I say stupid things sometimes despite my vast higher education and life experiences. Most of the time, these stupid utterances occur in the context of marital relations. Consider the following exchanges:
Wife: Does this make me look fat?
Stoopid Me: Kind of.
Wife: Do you like this new outfit? I worked hard on putting it together.
Stoopid Me: Eh, not really.
Wife: Why can’t you ever just pick up your clothes and put them in the laundry basket instead of the closet floor?
Stoopid Me: Because I’ll do what I want.
As a result, I have learned that our couch can be quite comfortable to sleep on and that our German Sheppard is fond of my side of the bed. I have also become aware that on occasion I am an [explitive sensored], at least according to my wife. Folks, in case you were not aware, the average cost of divorce in North Carolina is rougly $3,500.00 and the average rate for a divorce attorney is about $200.00 per hour. This is expensive, so when these situations arise I try to mitigate the damages I have
allegedly caused with flowers, shoes, shiny things, and dinners at nice restaurants.
A marriage is not the only place where mitigation must take place. A plaintiff in a personal injury lawsuit is also under a duty to mitigate their damages. A jury is instructed by a judge in a trial on the defense of mitigation as follows:
“A person injured by the negligent conduct of another is nonetheless under a duty to use that degree of care which a reasonable person would use under the same or similar circumstances to seek treatment, to get well and to avoid or minimize the harmful consequences of his injury. A person is not permitted to recover for injuries he could have avoided by using means which a reasonably prudent person would have used to cure his injury or alleviate his pain. However, a person is not prevented from recovering damages he could have avoided unless his failure to avoid those damages was unreasonable.”

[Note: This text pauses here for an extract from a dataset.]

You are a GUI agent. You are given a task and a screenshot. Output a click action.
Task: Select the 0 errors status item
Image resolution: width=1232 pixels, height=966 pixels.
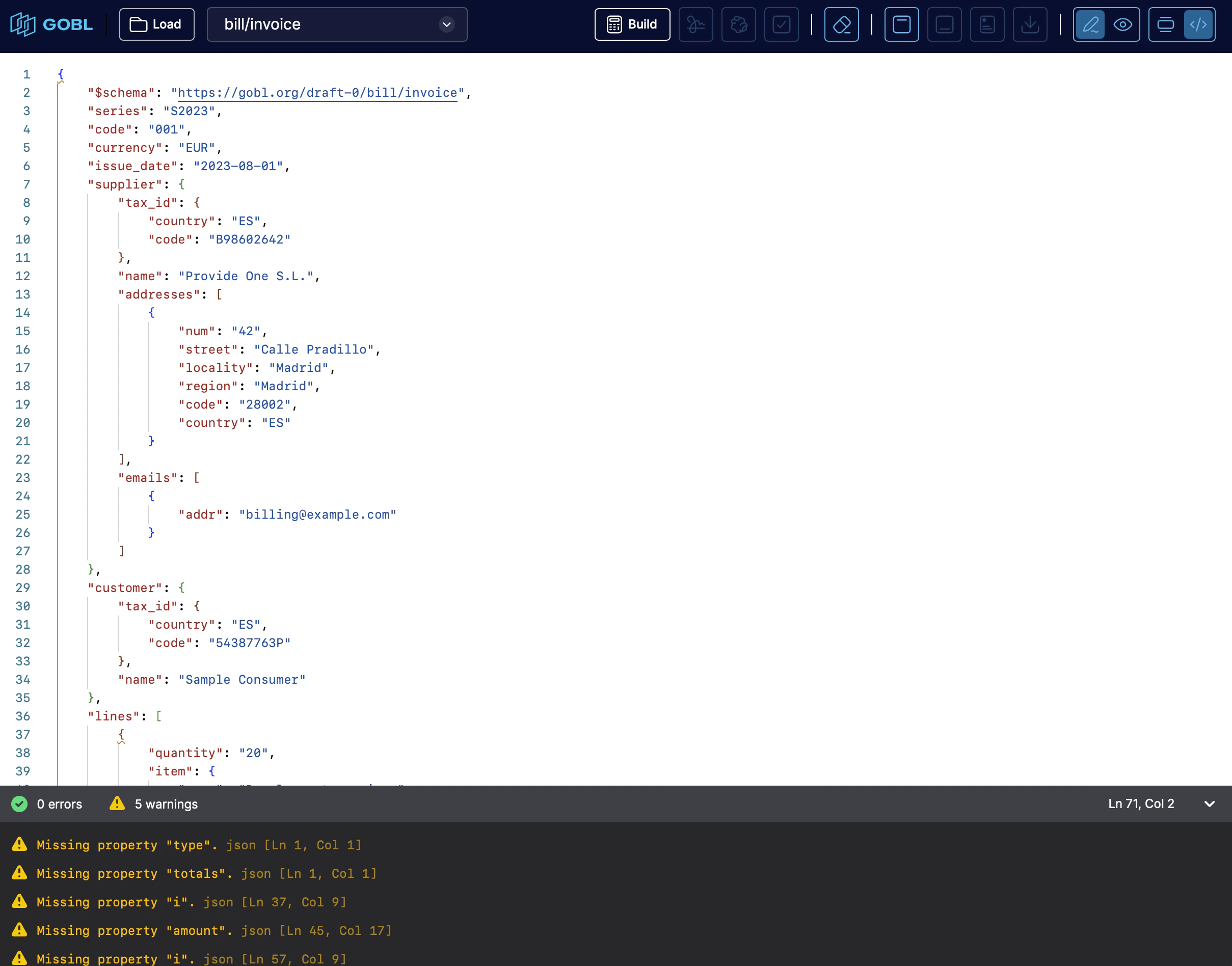click(47, 803)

For example, let’s say that a doctor recommended that a plaintiff undergo physical therapy as conservative treatment to try to alleviate their injuries. Plaintiff, obstinate like the author, refused to undergo physical therapy and goes about his daily life. The plaintiff goes mountain biking instead of to physical therapy, and causes his injury to become more severe and aggravated. He must now have surgery, whereas if he had undergone the physical therapy surgery could probably have been avoided. The defendant in a situation like this could raise the affirmative defense of mitigation, and it would be possible that the plaintiff could be stuck paying for his own surgery because he failed to mitigate his injuries and damages. The defense could also potentially be raised in situations where you underwent unauthorized, unhelpul, duplicative and/or excessive treatment.

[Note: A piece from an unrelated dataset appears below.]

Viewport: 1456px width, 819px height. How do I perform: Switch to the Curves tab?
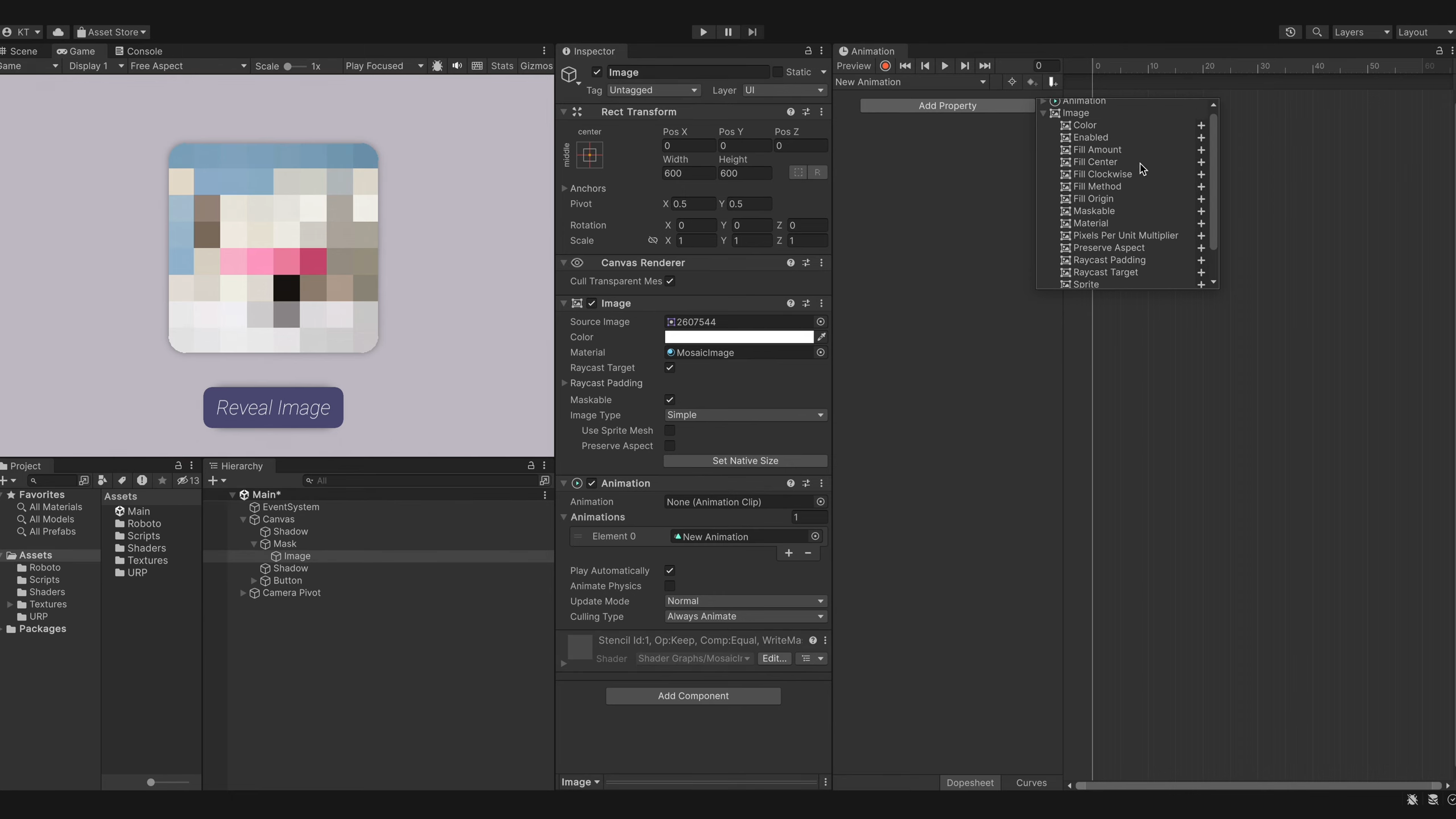click(x=1031, y=783)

But what happens if you do not have health insurance and your doctor has recommended surgery or some other expensive treatment you cannot afford? What if you have health insurance, but the risks of recommended treatment make you not want to do it (e.g., paralysis and death vs. 10% of effectiveness)? The law does not draw a hard and fast line on the defense of mitigation. It is a reasonable person standard, and the jury is to consider all of the circumstances surrounding one’s decision not to follow medical advice. These circumstances may include the financial condition of the plaintiff, the degree of risk involved, the amount of pain involved, the chances of success, the benefits to be obtained from the procedure, the availability of alternate procedures, whether the various healthcare providers agree among themselves as to the advisability of the procedure, and the knowledge or lack of knowledge of the plaintiff.
The burden of proving the defense of mitigation is carried by the defendant. However, if they are able to prove that the plaintiff acted unreasonably and failed to mitigate their treatment, it is a jury’s duty to decrease the plaintiff’s actual damages because of his unreasonable failure to avoid or minimize his injuries.
It is important should you find yourself injured by the negligence of another to follow the recommendations of your medical providers and undergo the recommended reasonable treatment. If you fail to do so, and you have not made a reasonable decision based on fully informed consent, you could be stuck paying some of those bills yourself.
Disclaimer: The views of the author are his own. Nothing in this blog post should be construed as legal advice. Examples of the exchanges between the author’s wife and the author are few and far between. Divorce has never been contemplated, and the author would like to extend a special thank you to the excellent chef at Cafe Luna, the jewlers at Tiffany & Co., the growers of flowers, the chocolatiers at Hershey, and the shoemakers at Cole Haan for this. On behalf of his wife, the author would like to extend a special thank you to Buffalo Wild Wings and REI for those [much more frequent] occasions when she utters equally stoopid things.